# TEXT PROVIDED:
>> Begin

Boost logo

Boost Users :

Subject: Re: [Boost-users] [EXTERNAL] bjam hangs on select (in develop branch)
From: Belcourt, Kenneth (kbelco_at_[hidden])
Date: 2014-10-20 18:11:21


On Oct 20, 2014, at 4:02 PM, Alain Miniussi <alain.miniussi_at_oca.eu> wrote:

> Hi Noel,
>
> No, no -j option.

Interesting. I’ve usually seen bjam miss the subprocess termination signal when -j is around 64 or more. I’ve got an Intel MPI setup I can try to reproduce than Zombie child with.

This is code I added quite a few years ago so I’ll have to dust off my bjam hat and track this down. Sorry about the hassle, it might take me a few days before I can debug this.

— Noel

> I tried the -p (since bjam is hangin in a select on output streams) with no effect.
> I don't know if that's relevant but it seems that most calls to setpgid (and those on the sh process) sets errno to 13 (permission problem)..
> The select is waiting (without -p) on the stdout of the 'sh' process (wit the redirected stderr).
> If I replace mpiexec.hydra (a binary) with mpirun (a wrapper around that binary) only mpiexec.hydra will be defunct.
>
> PID USER PR NI S %CPU TIME+ PPID COMMAND
> 769 alainm 20 0 S 0.0 0:02.79 768 bjam
> 1028 alainm 20 0 T 0.0 0:00.00 769 sh
> 1029 alainm 20 0 T 0.0 0:00.00 1028 mpirun
> 1034 alainm 20 0 Z 0.0 0:00.00 1029 mpiexec.hydra <defunct>
>
> Alain
>
> On 20/10/2014 19:10, Belcourt, Kenneth wrote:
>> Hi Alian,
>>
>> I’ve seen this problem before but it appears to affect very few people so I’ve not needed to fix it. Perhaps the time has come to address it.
>>
>> Was bjam passed a -j option, if so, what was it?
>>
>> — Noel
>>
>> On Oct 20, 2014, at 9:33 AM, Alain Miniussi <alain.miniussi_at_oca.eu> wrote:
>>
>>> Hi,
>>>
>>> I am trying to test Boost.MPI with Intel's implementation and I am stuck while trying to run simple tests through bjam.
>>> Bjam is hangs on the select (not pselect ?) instruction of the unix exec_wait.
>>> As far as processes are concerned:
>>>
>>> PID USER PR NI S %CPU TIME+ PPID COMMAND
>>> .......................
>>> 16882 alainm 20 0 S 0.0 0:01.61 6507 bjam
>>> 16899 alainm 20 0 T 0.0 0:00.00 16882 sh
>>> 16900 alainm 20 0 Z 0.0 0:00.00 16899 mpiexec.hydra <defunct>
>>> .......
>>>
>>> bjam calls a generated shell (below) which calls a mpiexe.hydra which work perfectly fine outside bjam.
>>> The mpiexec.hydra dies the the shell refuses to let it go.

>> End

Please pick up the mailing-list thread above about bjam hanging on select and continue it from its last sentence.

# DATA RECORDS:
>> Begin

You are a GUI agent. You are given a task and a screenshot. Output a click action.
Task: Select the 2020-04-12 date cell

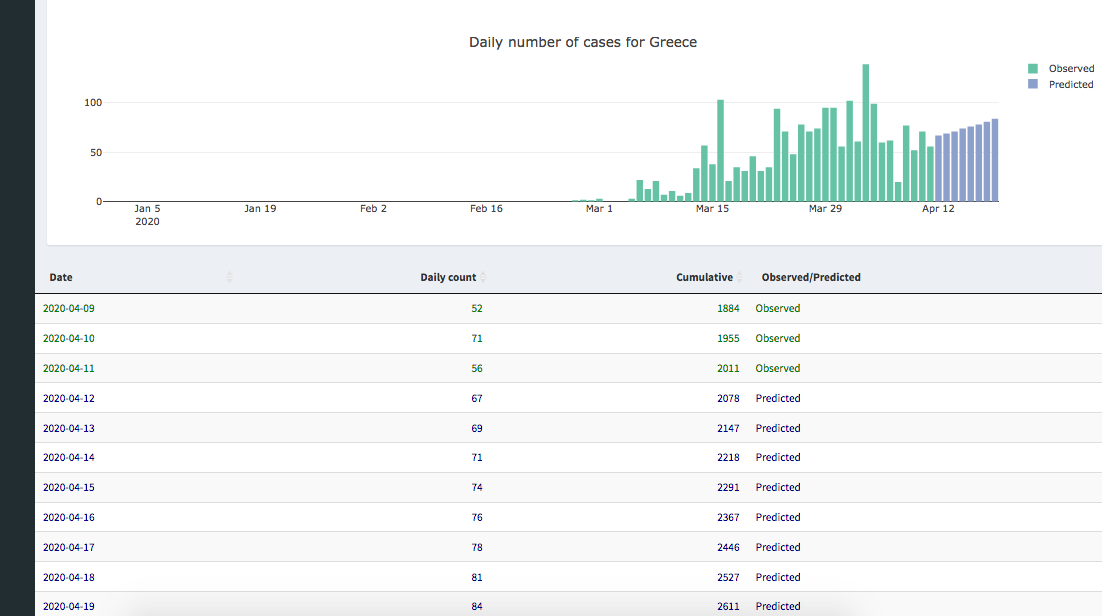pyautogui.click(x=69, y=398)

>> End
>> Begin

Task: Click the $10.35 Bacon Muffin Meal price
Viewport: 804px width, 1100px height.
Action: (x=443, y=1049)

>> End
>> Begin

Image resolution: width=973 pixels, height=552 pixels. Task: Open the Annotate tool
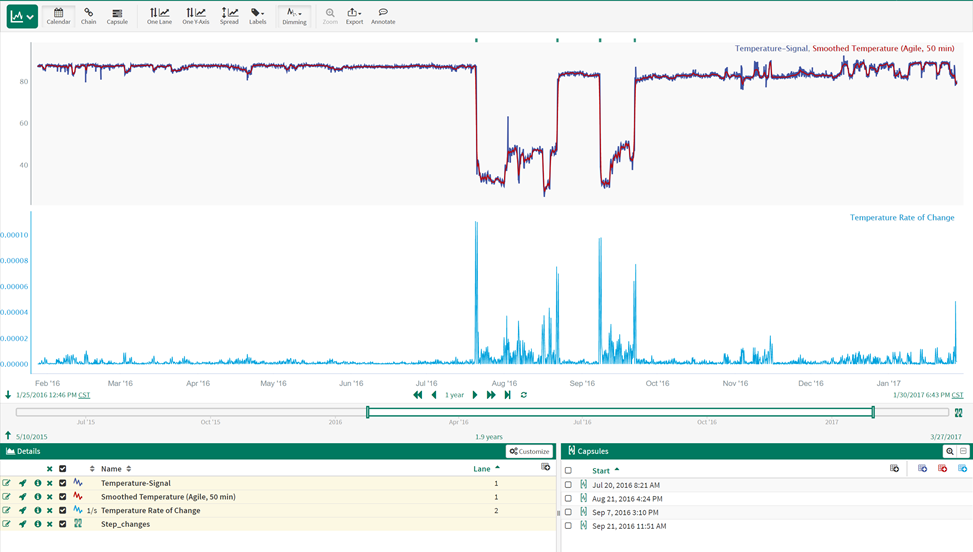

>> End

# EXERCISE ANSWER:
>>>
>>> the shell script, generated by bjam, is:
>>>
>>> ===============================================
>>> [alainm_at_gurney engine]$ more /proc/16899/cmdline
>>> /bin/sh
>>> LD_LIBRARY_PATH="/gpfs/scratch/alainm/view/boost/bin.v2/libs/mpi/build/intel-linux/debug:/gpfs/scratch/alainm/view/boost/bin.v2/libs/serialization/build/intel-linux/debug:/softs/
>>> intel/composer_xe_2015.0.090/bin/lib:/softs/intel/composer_xe_2015.0.090/lib/intel64:$LD_LIBRARY_PATH"
>>> export LD_LIBRARY_PATH
>>>
>>> status=0
>>> if test $status -ne 0 ; then
>>> echo Skipping test execution due to testing.execute=off
>>> exit 0
>>> fi
>>> mpiexec.hydra -n 2 "../../../bin.v2/libs/mpi/test/broadcast_stl_test-2.test/intel-linux/debug/broadcast_stl_test-2" blob > "../../../bin.v2/libs/mpi/test/broadcast_stl_test-2.te
>>> st/intel-linux/debug/broadcast_stl_test-2-run.output" 2>&1
>>> status=$?
>>> echo >> "../../../bin.v2/libs/mpi/test/broadcast_stl_test-2.test/intel-linux/debug/broadcast_stl_test-2-run.output"
>>> echo EXIT STATUS: $status >> "../../../bin.v2/libs/mpi/test/broadcast_stl_test-2.test/intel-linux/debug/broadcast_stl_test-2-run.output"
>>> if test $status -eq 0 ; then
>>> cp "../../../bin.v2/libs/mpi/test/broadcast_stl_test-2.test/intel-linux/debug/broadcast_stl_test-2-run.output" "../../../bin.v2/libs/mpi/test/broadcast_stl_test-2.test/intel-
>>> linux/debug/broadcast_stl_test-2-run"
>>> fi
>>> verbose=0
>>> if test $status -ne 0 ; then
>>> verbose=1
>>> fi
>>> if test $verbose -eq 1 ; then
>>> echo ====== BEGIN OUTPUT ======
>>> cat "../../../bin.v2/libs/mpi/test/broadcast_stl_test-2.test/intel-linux/debug/broadcast_stl_test-2-run.output"
>>> echo ====== END OUTPUT ======
>>> fi
>>> exit $status
>>>
>>> [alainm_at_gurney engine]$
>>> =================================================
>>>
>>>
>>> Note that select only test for the subprocess output, at the hanging point mpiexec.hydra is done with its outputs.
>>>
>>> Any idea ?
>>>
>>> Alain
>>>
>>> PS: there was a cmake based project some time ago, is it still active or is bjam here to stay ?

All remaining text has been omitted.